« Pourquoi n’as-tu jamais écrit ? Pourquoi as-tu préféré t’humilier en te faisant passer pour un acteur de cinéma ? » Lecteur de Rousseau, d’Emerson, de Melville et de Marx, Sterling Hayden commence sa carrière au cinéma en 1940 à l’âge de 24 ans. Mais c’est en écrivain qu’il rêve sa vie et, dans cette autobiographie au long cours publiée en 1963, qu’il ratiocine sur ses erreurs, ses errements et bientôt ses fautes : coqueluche des studios avant même qu’il ne tourne sa première scène, le « viking blond » a comme véritable passion la mer, et comme idéal l’écriture. Wanderer est donc une tentative pour tirer sur l’ombre écrasante de Sterling Hayden, acteur de Johnny Guitar et de Quand la ville dort, et restituer le « vrai » Sterling Hayden, celui qu’il aurait dû être si cette saloperie de « machine à divertir » n’avait pas subverti son destin.
Sterling Hayden a une quinzaine d’années quand l’Amérique traverse la grande dépression. Quelques années plus tôt, son père, petit publiciste laborieux et fatigué, est mort d’on ne sait quoi ; sa mère épouse un escroc raté et bohème qui lui fera traverser l’Amérique en quête d’une fortune illusoire. Sterling suit, il fugue parfois, enfant pas très heureux, mais pas malheureux non plus, entre le Tom Sawyer de Mark Twain et le Jim Hawkins de L’Île au trésor. Tout juste se construit-il cette personnalité à la fois têtue, instable, curieuse et insatisfaite à parts égales : Sterling « Buzzy » Hayden, enfant sauvage, soldat idéaliste puis star inclassable, se désintéresse très tôt de cet « American way of life » qu’un autre lui-même, l’homme qui a fait les mauvais choix, épuisera bientôt dans les luxueuses villas de Beverly Hills.

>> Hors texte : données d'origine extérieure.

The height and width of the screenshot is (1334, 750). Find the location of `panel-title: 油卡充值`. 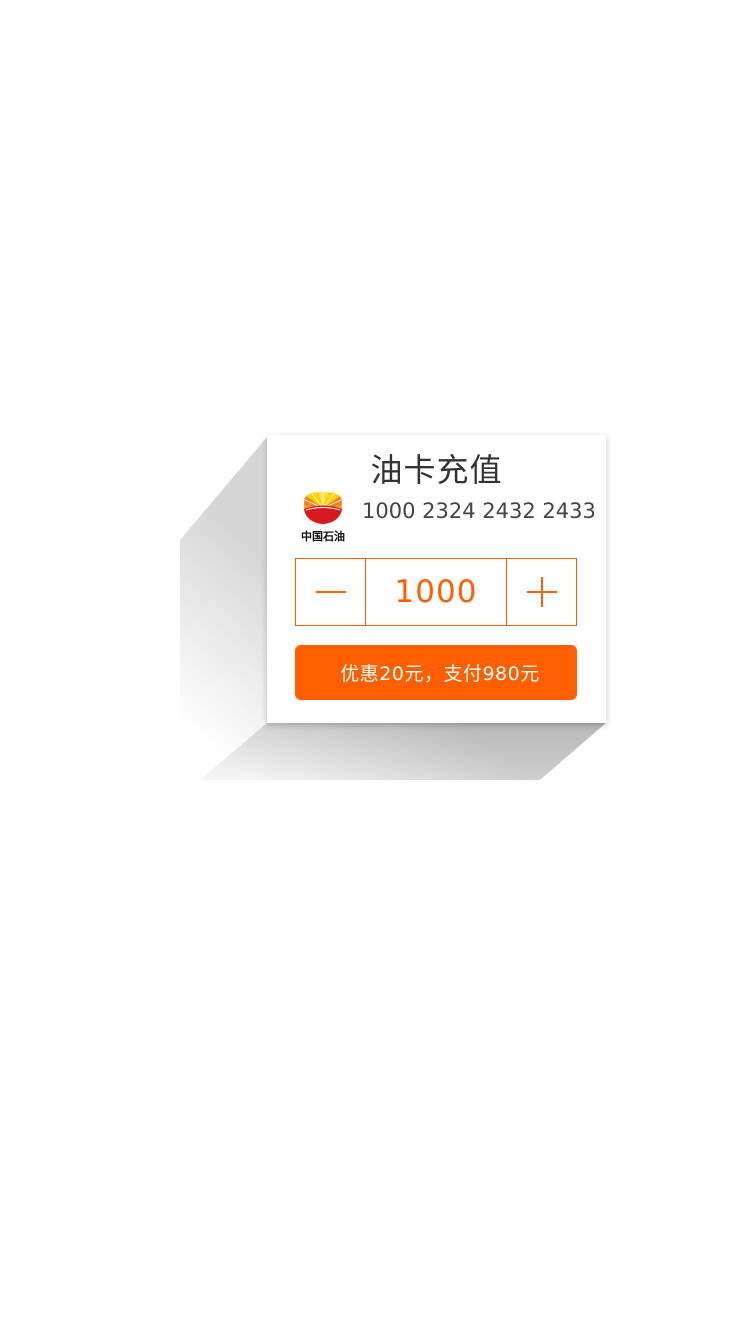

panel-title: 油卡充值 is located at coordinates (436, 470).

S’il est beaucoup question de la mer dans Wanderer – ses héros, ses rigueurs, et le lien bien réel qui unit l’acteur à l’océan – Sterling Hayden raconte aussi l’Amérique de l’entre-deux-guerres, cette Amérique qui fait du jeune athlète, en 1940, un acteur en vue dans l’univers clos des studios. Puis il raconte la guerre, l’expérience singulière, forte, violente dans les troupes téméraires des sbires de Tito, des deux côtés de l’Adriatique, alors que le jeune marin lecteur de Thoreau et la tête pleine d’utopies libertaires fréquente, en Californie, des membres de cette gauche qui sera pourchassée, dix ans plus tard, par d’autres sbires, ceux du House Commitee of Un-American Activities.
L’expérience maccarthyste
La vie de Sterling Hayden n’est pas de tout repos : une enfance fantasque et pauvre, un engagement tous azimuts dans la marine, une proximité plus philosophique que politique avec les combats du communisme américain, Hollywood, puis la terrible expérience du maccarthysme. Sterling Hayden, le marin costaud, le soldat sans peur, l’acteur détaché perd ses moyens face à la commission mise en place pour lutter contre la pseudo-influence de gauchistes à Hollywood : Wanderer, récit de marin, est aussi le récit d’un naufrage. Peu indulgent avec lui-même, Sterling Hayden ne justifie pas plus ses fautes qu’il ne les explique vraiment. À l’exception, notable, de la rencontre importante avec John Huston, évoqué avec émotion comme un capitaine Achab bienveillant, c’est peu dire que l’acteur honnit son métier et l’imposture, sociale et existentielle, à laquelle le cinéma condamne ses exécutants. Wanderer, confession d’un homme qui aurait dû être libre mais que la « société du spectacle » a aliéné, est un portrait prolixe d’un homme jeune qui veut pleinement choisir son destin (les premières expériences de la mer, l’apprentissage de la guerre, la Yougoslavie de Tito, l’engagement à gauche) et d’un Américain plus dépité que révolté, un homme qui n’a pas été à la hauteur de ses utopies (la haine de soi, son abandon à la facilité, la lâcheté de ses compromis divers, en particulier au cinéma). Un portrait dense, parfois touffu, mais que la « fureur de vivre » du jeune Hayden puis la sincérité et la singularité intellectuelle de ce contempteur de Hollywood rendent attachant, jusque dans ses manies agaçantes : cette manière de parler de lui-même à la troisième personne, et la morgue du « traître » qui mieux que tout autre sait ce qu’il doit se reprocher.